Sei stato anche nel carcere femminile di Herat...
«Quello, insieme con l’aeroporto costruito sempre dagli italiani, era un fiore all’occhiello di Herat. Un segnale che lo sviluppo e la tutela dei diritti era possibile anche lì. Le detenute, giovani donne che per lo più avevano ammazzato il marito che le vessava, erano in celle aperte e svolgevano diverse attività come la produzione dei famosi tappeti afghani o la creazione di bigiotteria, oltre a corsi di inglese, di estetista, di cucina. C’era un’area gioco per i bambini che potevano stare con le mamme. Tutto questo grazie al materiale arrivato dall’Italia e al cambiamento della precedente direzione, corrotta anch’essa. I soldati italiani visitavano quasi quotidianamente il carcere, guidato da un generale, e si informavano di tutto. Le guardie, tutte donne, avevano soltanto il velo così come le detenute. Avevano un’aria da dure le guardie, con volti scuri e segnati, ma di fronte a una macchina fotografica compariva un gran sorriso».

La ripresa di forza da parte dei Talebani porterà a una recrudescenza del terrorismo a livello globale?

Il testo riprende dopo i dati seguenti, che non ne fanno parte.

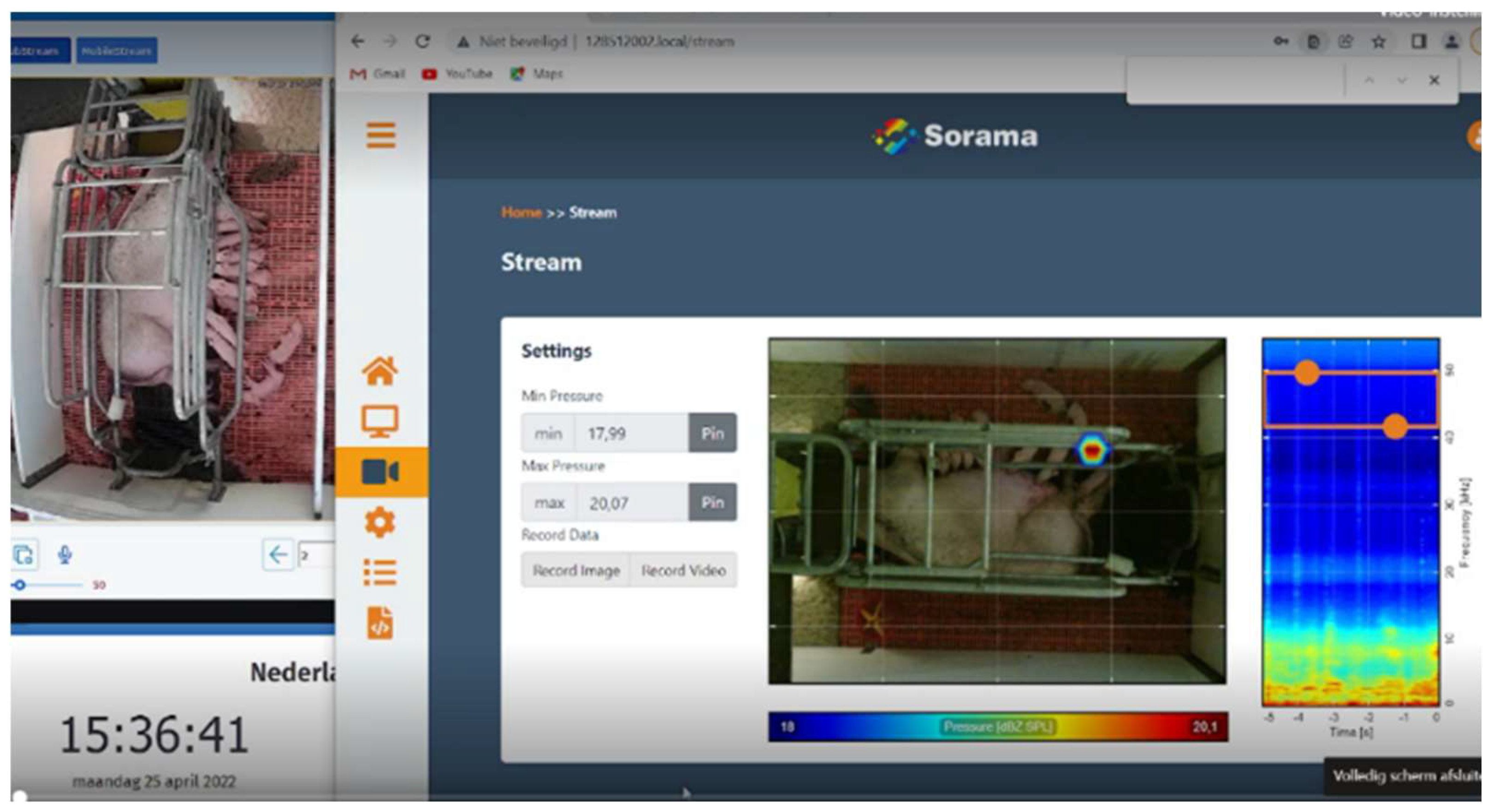Image resolution: width=1493 pixels, height=812 pixels.
Task: Click the Record Video button
Action: tap(683, 570)
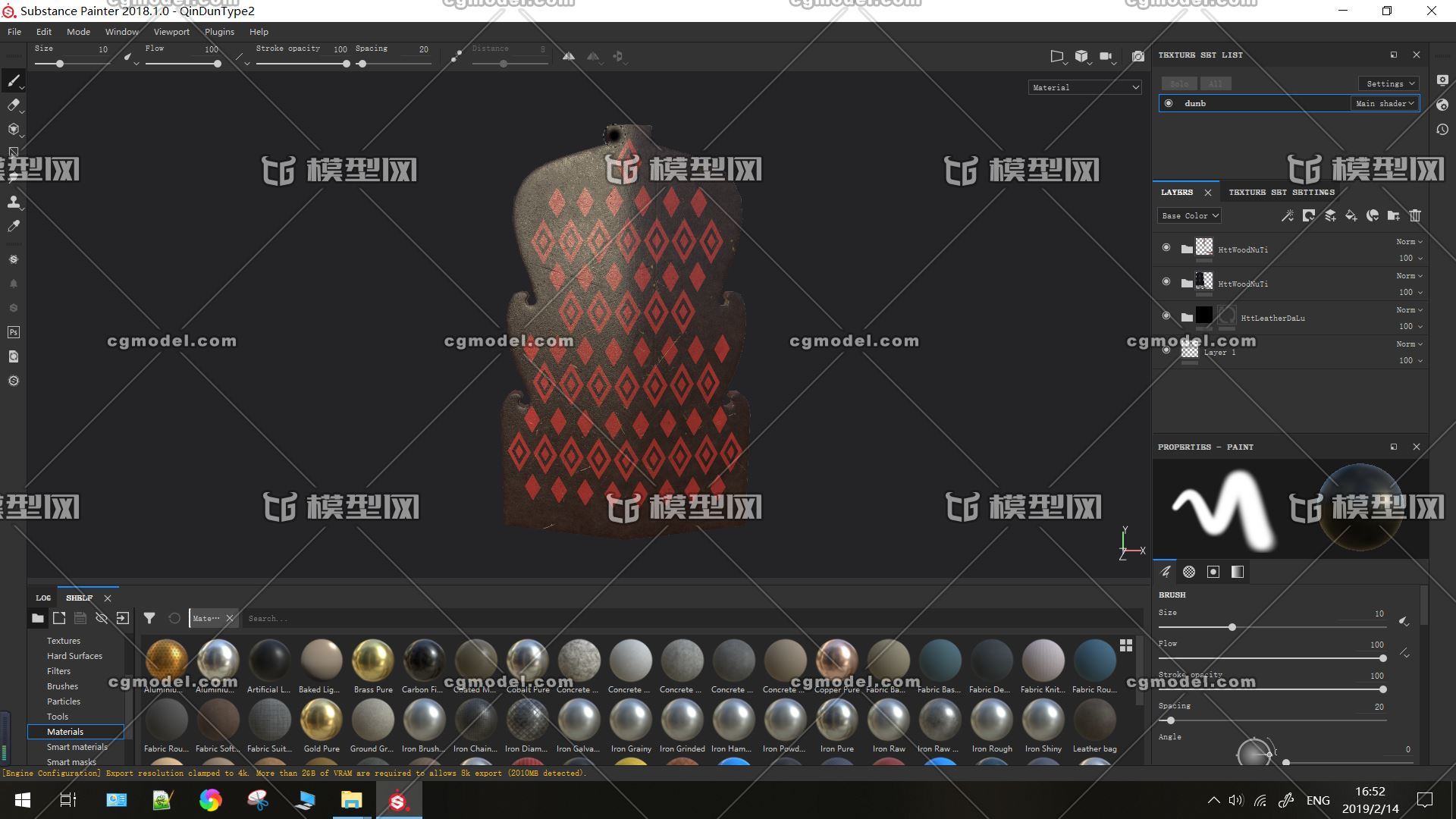The image size is (1456, 819).
Task: Select Smart materials in shelf categories
Action: (x=77, y=747)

«Difficile prevederlo. L’abbandono dell’Occidente e la mancanza di programmazione degli Usa e della Nato potranno magari far ritenere ai gruppi fondamentalisti radicali che quelli che sembravano invincibili si possono invece battere. Forse è mancato anche l’uso di quella che il generale Fabrizio Castagnetti chiamava “italian way”, cioè la grande capacità di rispetto e di dialogo dei soldati italiani. L’Italia ha fatto il proprio dovere, per quanto le competeva, e lo dimostrano i 54 soldati caduti e gli oltre 700 feriti. Non dimentichiamo, poi, che anche Piacenza ha dato un tributo di sangue per cercare di rendere più umana, migliore e giusta la vita in quei luoghi, con il maresciallo dei pontieri Daniele Paladini ucciso in un attentato».